Celebrating the joys and successes of members of our inner circle is expected, and a steady source of happiness when we can do it sincerely. “I’ve had friends who were doing wildly well–even at something I was struggling with–and I remember always feeling I got something good from their success, hope or shared pleasure,” says Lisa, a 53-year-old editor. When you feel bad instead, you lose out. You’re probably ashamed as well. Lisa, however, does feel envious of her talented daughter. “It’s squashed a lot by my breathtaking love for her. If she were just a friend I might be swamped by it and unable to be her friend, and I’d hate myself for that.”
“At any time, with any person, you may feel a twinge of envy,” says psychologist Gregory Jantz, author of “Hooked: The Pitfalls of Media, Technology and Social Networking,” in which he helps readers navigate the particular pain of online envy.
Online, envy is fed not by intimacy, but ignorance. “Face-braggers” omit the less glowing details. The same applies to bloggers, with their apparently charmed lives and productivity. “As I’ve gotten older, I’ve become entirely un-envious,” says one knitting blogger. I know it’s a façade – that their homes get messy, and they fight with their husbands.”
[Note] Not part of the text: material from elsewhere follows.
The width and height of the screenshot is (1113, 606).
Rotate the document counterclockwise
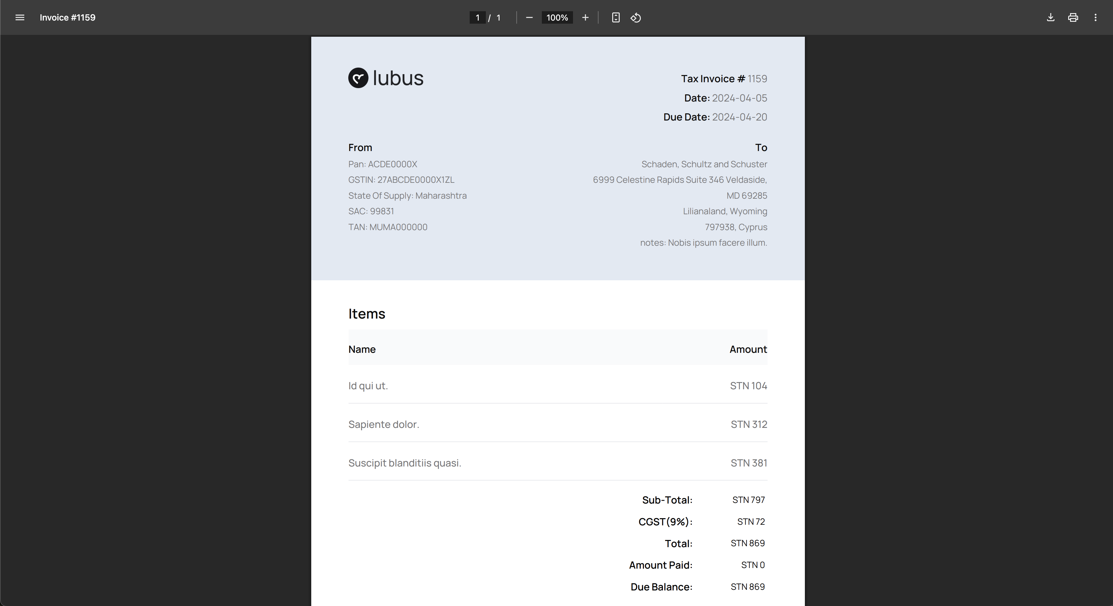pyautogui.click(x=636, y=18)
How to Identify Envy in Others
Some people are so afraid of being envied that they hold themselves back. As Nina, a 45-year- old entrepreneur recalls, “As a girl, I knew I was pretty and was afraid that other girls would be envious of me. So, I didn’t try to look my best.” Tara, a 50-year-old writer, recalls when a book agent called her, saying her first novel was “brilliant.” “My first emotion was fear. I thought, ‘I’m going to lose all my friends.’”
Silence or dismissal when you report successes may indeed be a sign of dark envy in others. You might keep your distance “if you tend to feel deflated and defeated after conversations–online or off,” says Jantz. Lisa describes a friend in graduate school who never finished his first-year project. “He often lashed out at me when I’d pass some hurdle. He’d say, “Sure, I could do my qualifying paper, too, if it weren’t on such a stupid topic.’”
Once you recognize envy, however, it may lose its sting. As Lisa says of her graduate school buddy, “Otherwise, he was dear and supportive and a great friend.”
The solution may be to crow less, applaud your friend more, pay more attention to her or find other topics and arenas where you don’t compete.
Stilling Your Own Envy
Solomon Schimmel, a professor of Jewish Education and Psychology at Hebrew College in Boston, suggests thinking about what you have that your friend doesn’t. Recall the price she paid for her success and your own choices. Finally, remind yourself that your envy hurts and doesn’t give you what you’re missing.
With your closest connections, confess. Maria, a 30-year-old TV producer, was annoyed when a childhood friend–a gay man–seemed to be boasting too much about his boyfriend’s new apartment. “We grew up together and have similar jobs, so inevitably we compete,” she says. Maria and her own mate weren’t yet ready for an apartment purchase. When she talked to her friend about her envy, “He said he would feel the same way. I think part of me did feel excited about him. When I got that off my chest, all of me got a chance to be happy.”